Collected data
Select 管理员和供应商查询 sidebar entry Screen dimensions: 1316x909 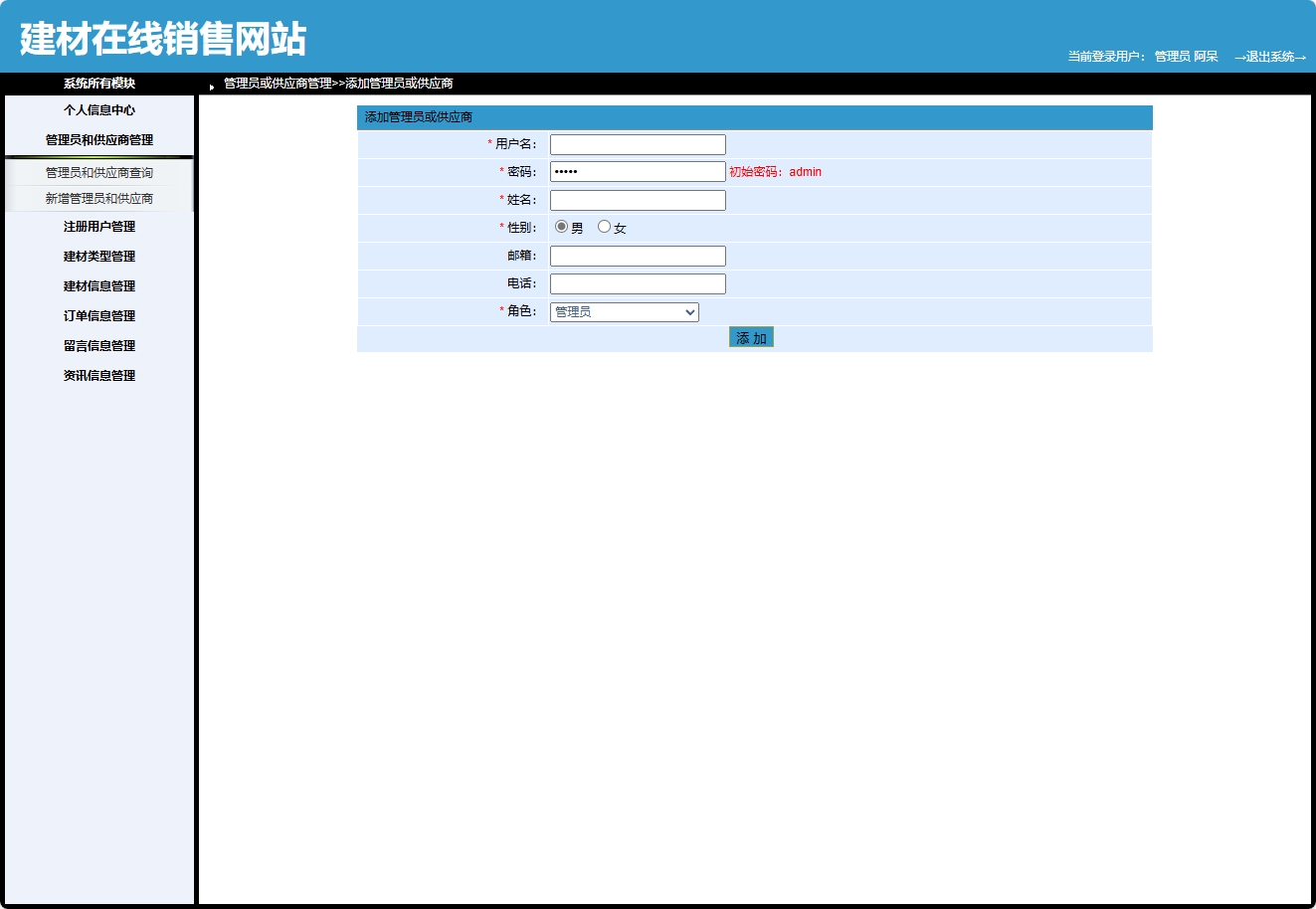(96, 171)
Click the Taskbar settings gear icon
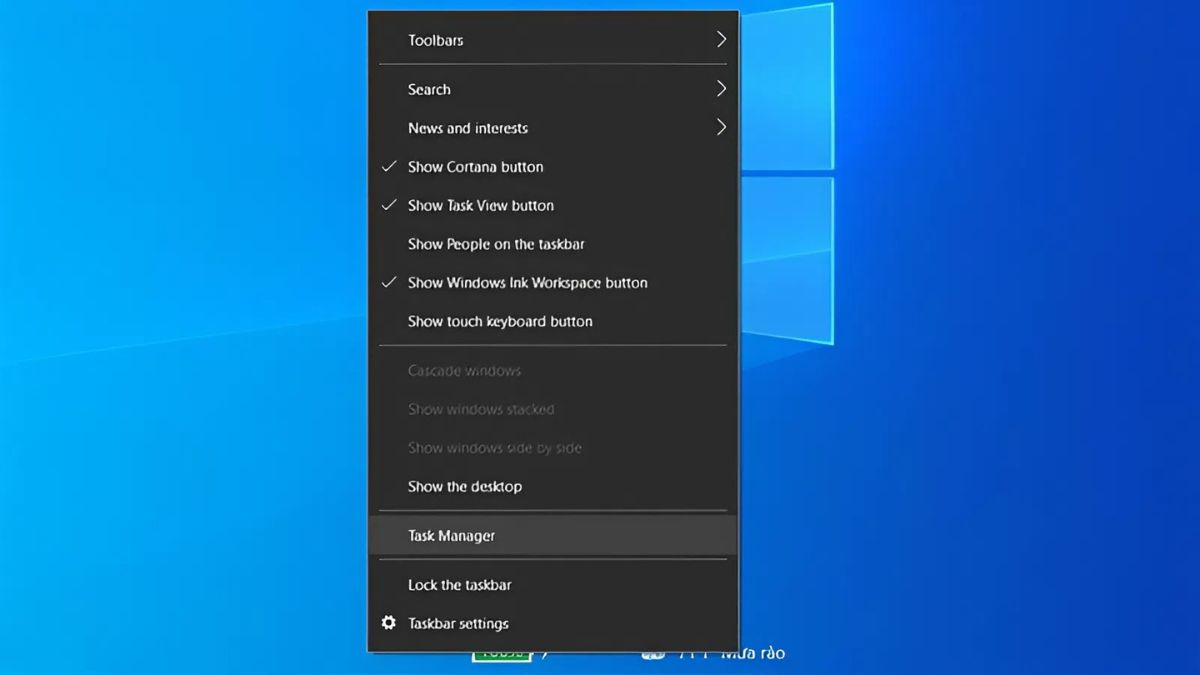The width and height of the screenshot is (1200, 675). [x=388, y=622]
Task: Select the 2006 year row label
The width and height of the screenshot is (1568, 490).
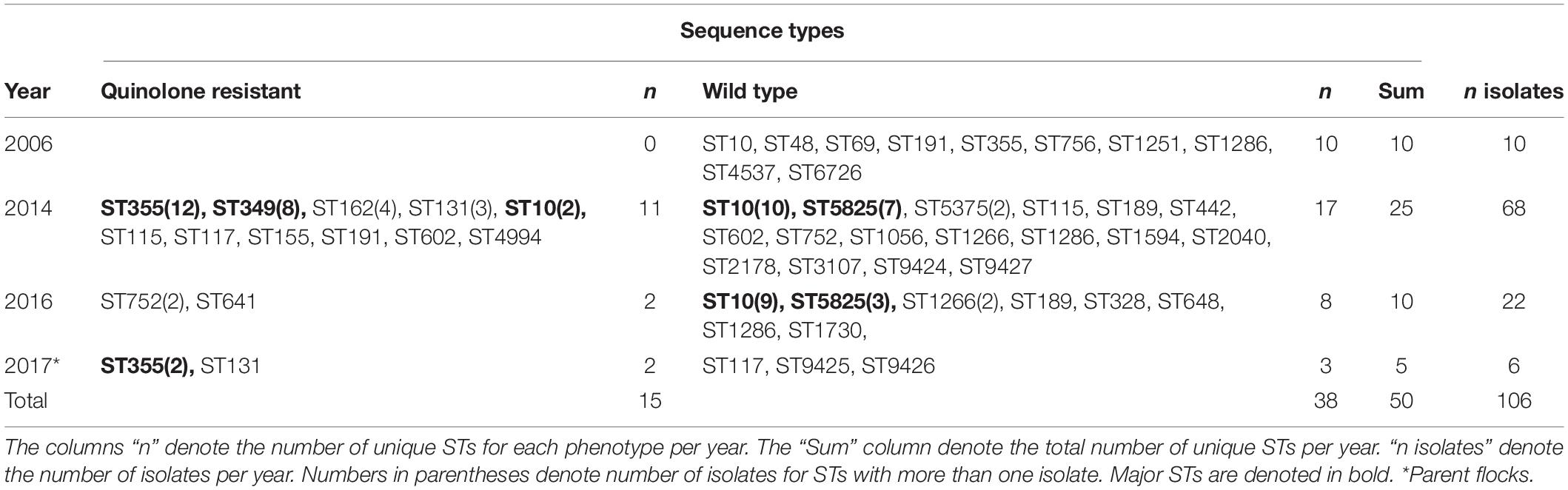Action: (29, 144)
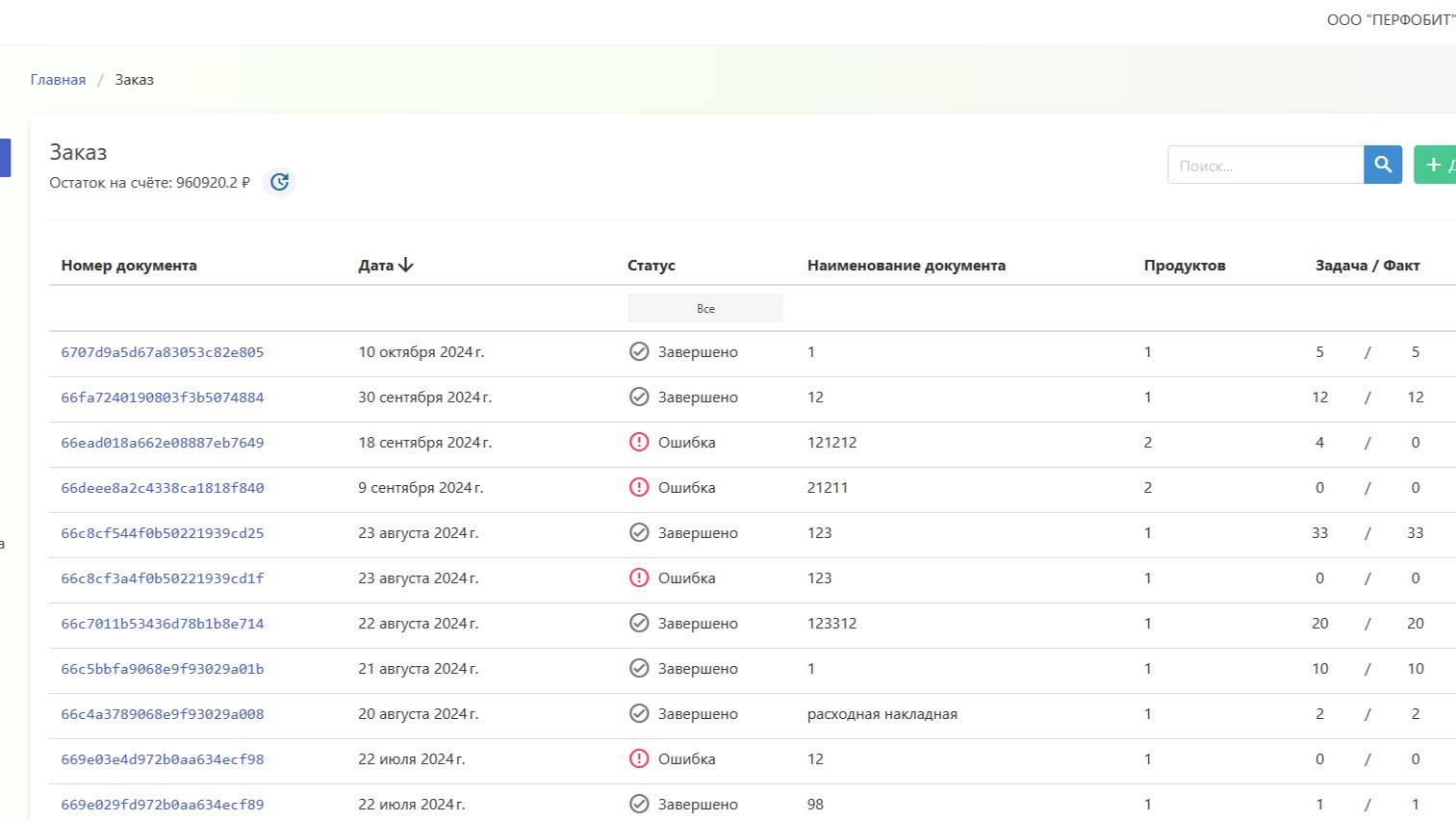Open order link 669e029fd972b0aa634ecf89

[162, 805]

(WORK REQUIRED) Exactly the lines from the one containing "Click the Taskbar settings gear icon" through the end of the data above: repeat those, both ends included, and nothing else. Skip the pictures.

(SOLUTION FOR THIS TASK)
Click the Taskbar settings gear icon
The width and height of the screenshot is (1200, 675). [x=388, y=622]
Task: Select the 2006 year row label
The width and height of the screenshot is (1568, 490).
Action: (29, 144)
Open order link 669e029fd972b0aa634ecf89

[162, 805]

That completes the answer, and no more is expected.